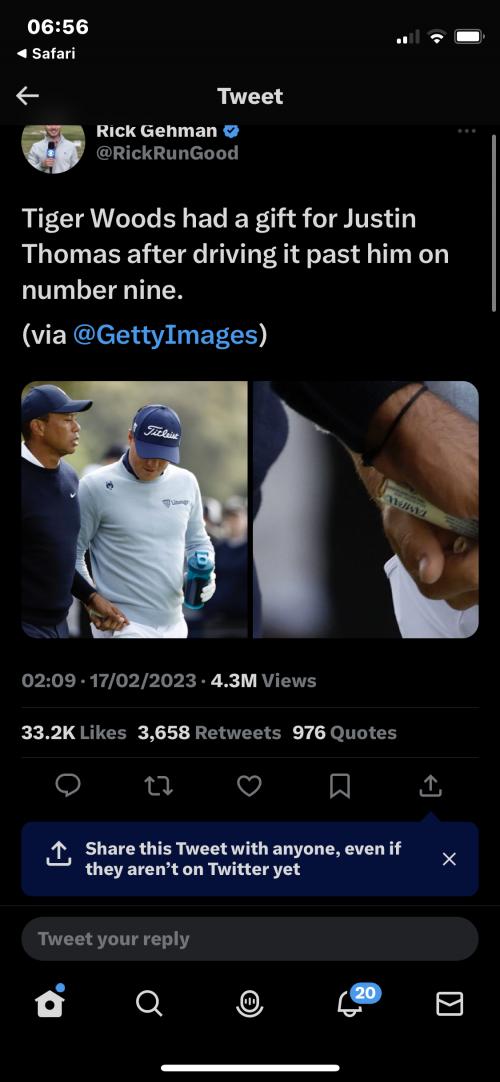500x1082 pixels.
Task: Like the tweet with the heart icon
Action: tap(249, 785)
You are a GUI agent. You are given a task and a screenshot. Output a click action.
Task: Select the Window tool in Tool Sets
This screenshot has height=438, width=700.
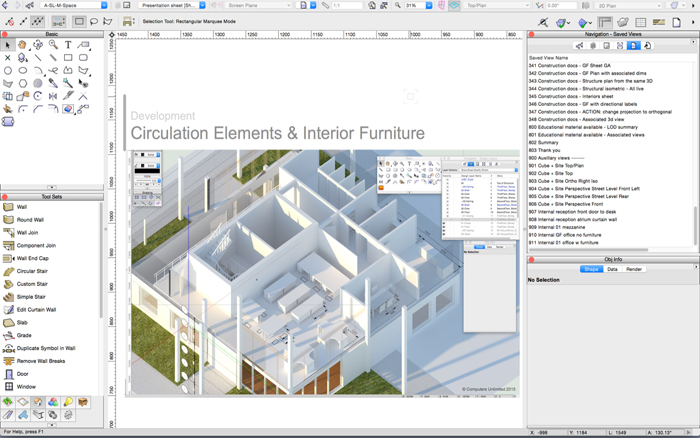[26, 386]
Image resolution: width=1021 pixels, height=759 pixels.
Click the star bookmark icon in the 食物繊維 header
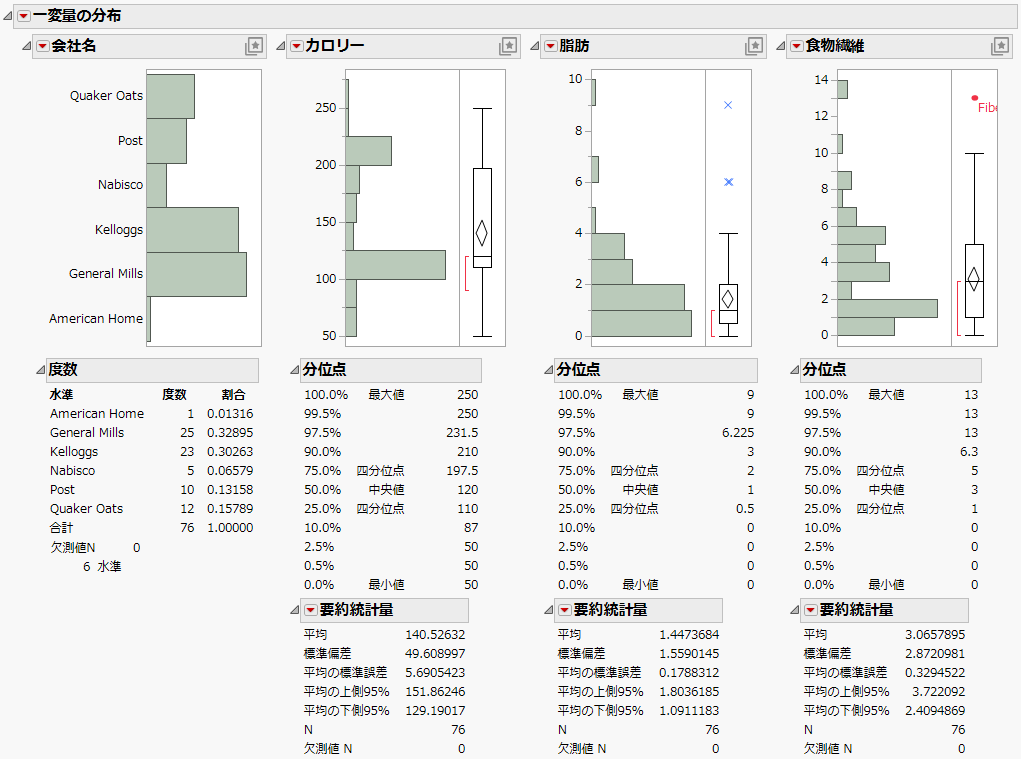tap(999, 45)
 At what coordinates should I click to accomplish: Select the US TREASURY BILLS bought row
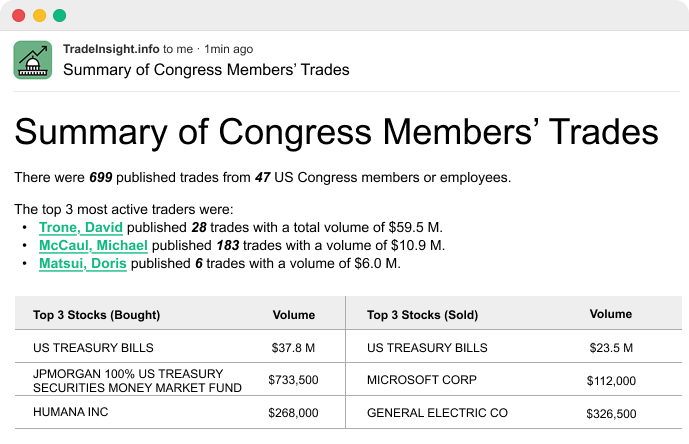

^^^^^^^^^^^^^^^^

Aim of the exercise: Rewrite every one of the records above as a numbered list of lines. Skip blank lines and leave out the pictures.

Finished task:
1. 500x1082 pixels.
2. Task: Like the tweet with the heart icon
3. Action: tap(249, 785)
4. You are a GUI agent. You are given a task and a screenshot. Output a click action.
5. Task: Select the Window tool in Tool Sets
6. This screenshot has height=438, width=700.
7. [26, 386]
8. Image resolution: width=1021 pixels, height=759 pixels.
9. Click the star bookmark icon in the 食物繊維 header
10. tap(999, 45)
11.  At what coordinates should I click to accomplish: Select the US TREASURY BILLS bought row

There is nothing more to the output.